* _Written exercise_
Scale only the records starting at the line that contains "Polecają nas (555, 1792)" and ending at the line that contains "Chocianów (870, 263)". Rewrite each of those lines in full, keeping its request, and multiply both coordinates in each answer by 1.95, rounding to whole numbers with halves rounded up.

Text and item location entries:
····················

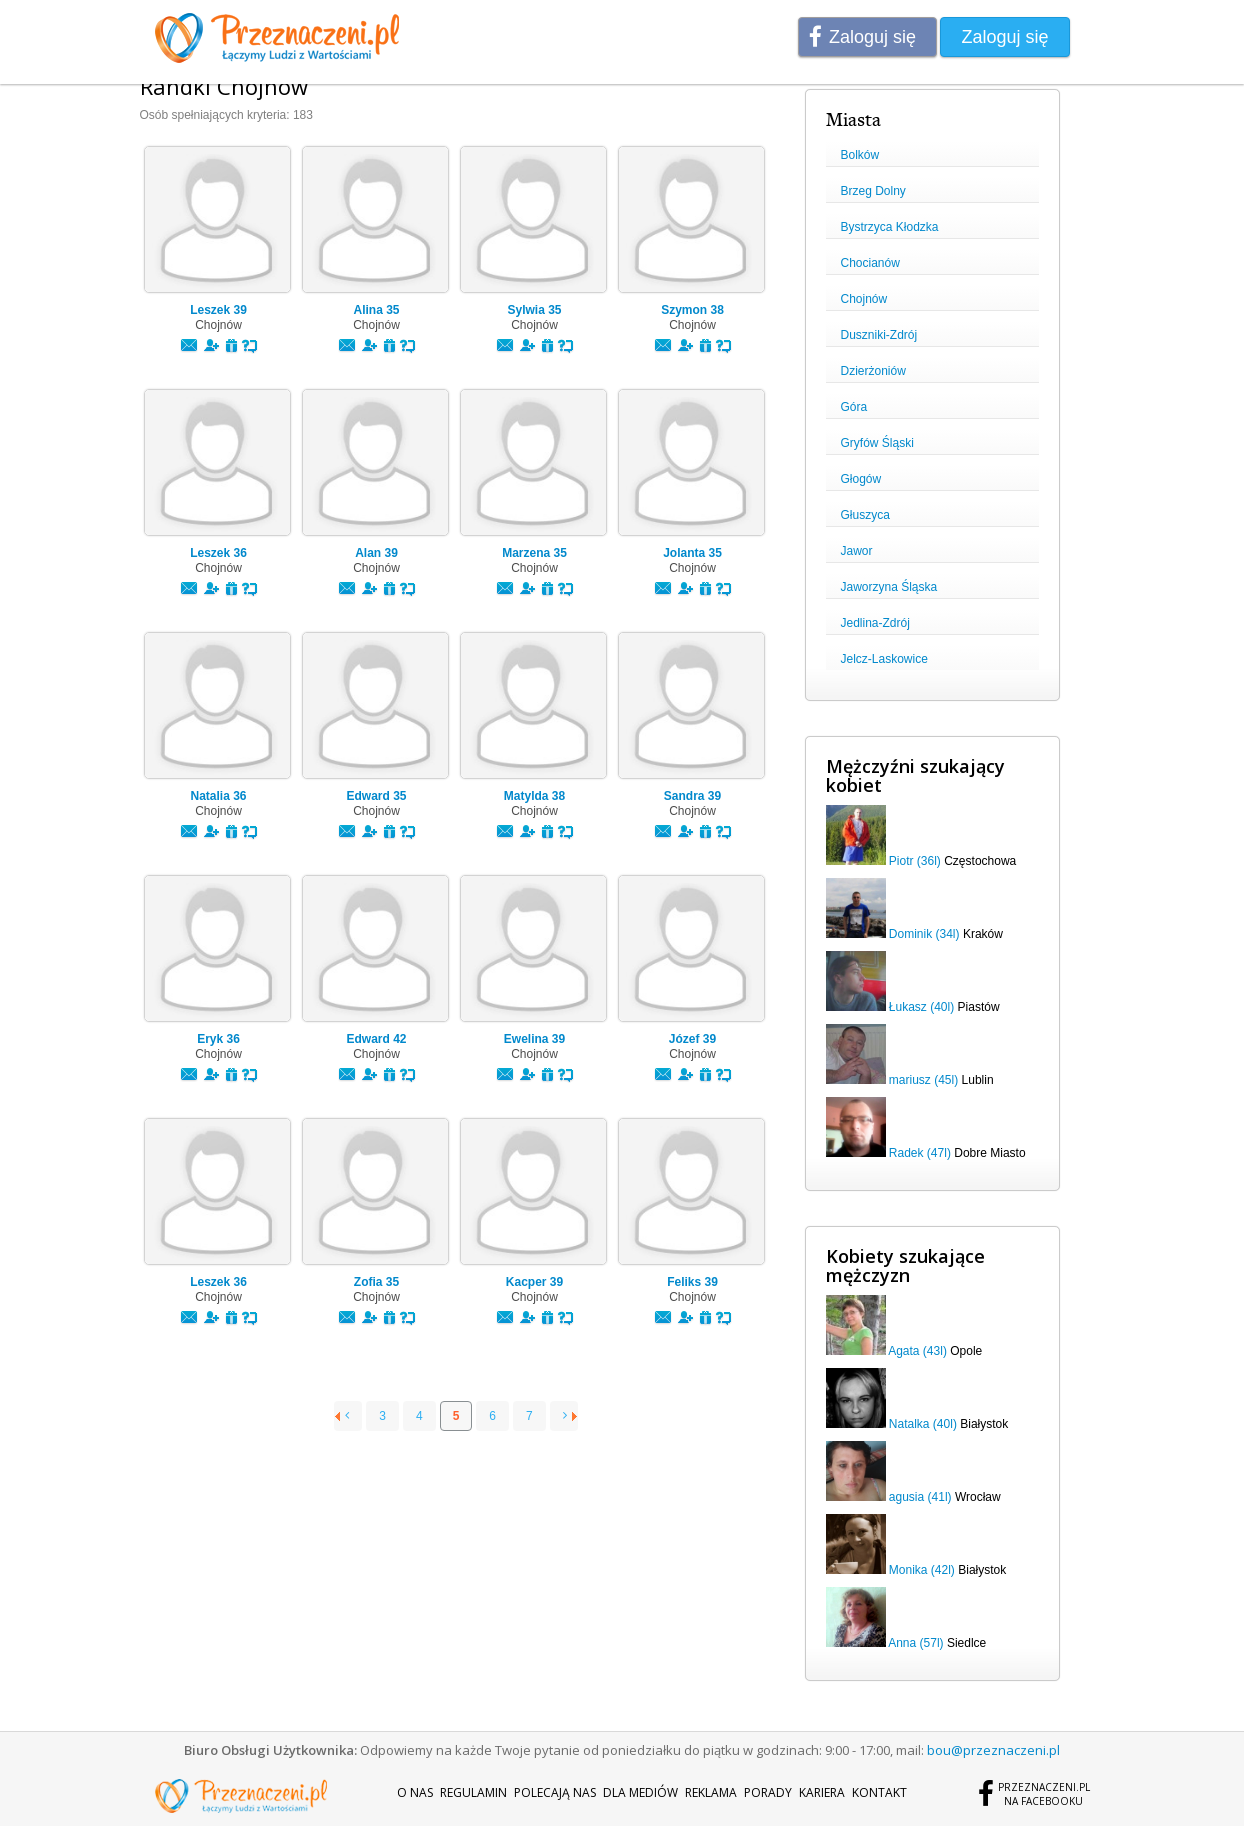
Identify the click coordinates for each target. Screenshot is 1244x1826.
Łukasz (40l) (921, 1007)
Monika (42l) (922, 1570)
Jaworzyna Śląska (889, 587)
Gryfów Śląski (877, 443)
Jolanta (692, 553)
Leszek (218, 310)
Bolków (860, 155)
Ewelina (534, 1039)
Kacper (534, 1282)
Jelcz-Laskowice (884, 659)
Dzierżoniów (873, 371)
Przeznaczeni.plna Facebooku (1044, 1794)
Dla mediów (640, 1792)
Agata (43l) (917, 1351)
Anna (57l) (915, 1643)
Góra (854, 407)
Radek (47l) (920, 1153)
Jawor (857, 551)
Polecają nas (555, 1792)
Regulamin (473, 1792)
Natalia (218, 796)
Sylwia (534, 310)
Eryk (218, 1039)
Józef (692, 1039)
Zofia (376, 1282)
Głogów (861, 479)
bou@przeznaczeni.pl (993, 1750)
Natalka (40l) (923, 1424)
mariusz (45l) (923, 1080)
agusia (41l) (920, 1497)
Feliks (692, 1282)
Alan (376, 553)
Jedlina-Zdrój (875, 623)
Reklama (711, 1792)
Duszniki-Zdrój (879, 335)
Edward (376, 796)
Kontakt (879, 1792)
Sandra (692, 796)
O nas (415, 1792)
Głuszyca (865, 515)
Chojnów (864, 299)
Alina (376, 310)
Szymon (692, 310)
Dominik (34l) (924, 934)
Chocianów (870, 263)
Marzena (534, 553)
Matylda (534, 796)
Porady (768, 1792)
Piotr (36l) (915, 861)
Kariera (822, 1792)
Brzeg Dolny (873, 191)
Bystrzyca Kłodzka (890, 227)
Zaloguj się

····················

* _Response to this task_
Polecają nas (1082, 3494)
Regulamin (922, 3494)
Natalia (425, 1552)
Sylwia (1041, 605)
Eryk (425, 2026)
Józef (1349, 2026)
Zofia (733, 2500)
Głogów (1679, 934)
bou@przeznaczeni.pl (1936, 3413)
Natalka (40l) (1800, 2777)
mariusz (45l) (1800, 2106)
agusia (41l) (1794, 2919)
Feliks (1349, 2500)
Alan (733, 1078)
Jedlina-Zdrój (1706, 1215)
Reklama (1386, 3494)
Duszniki-Zdrój (1714, 653)
Edward (733, 1552)
Kontakt (1714, 3494)
Sandra (1349, 1552)
O nas (809, 3494)
Głuszyca (1687, 1004)
Chojnów (1685, 583)
Alina (733, 605)
Szymon (1349, 605)
Dominik (34l) (1802, 1821)
Chocianów (1697, 513)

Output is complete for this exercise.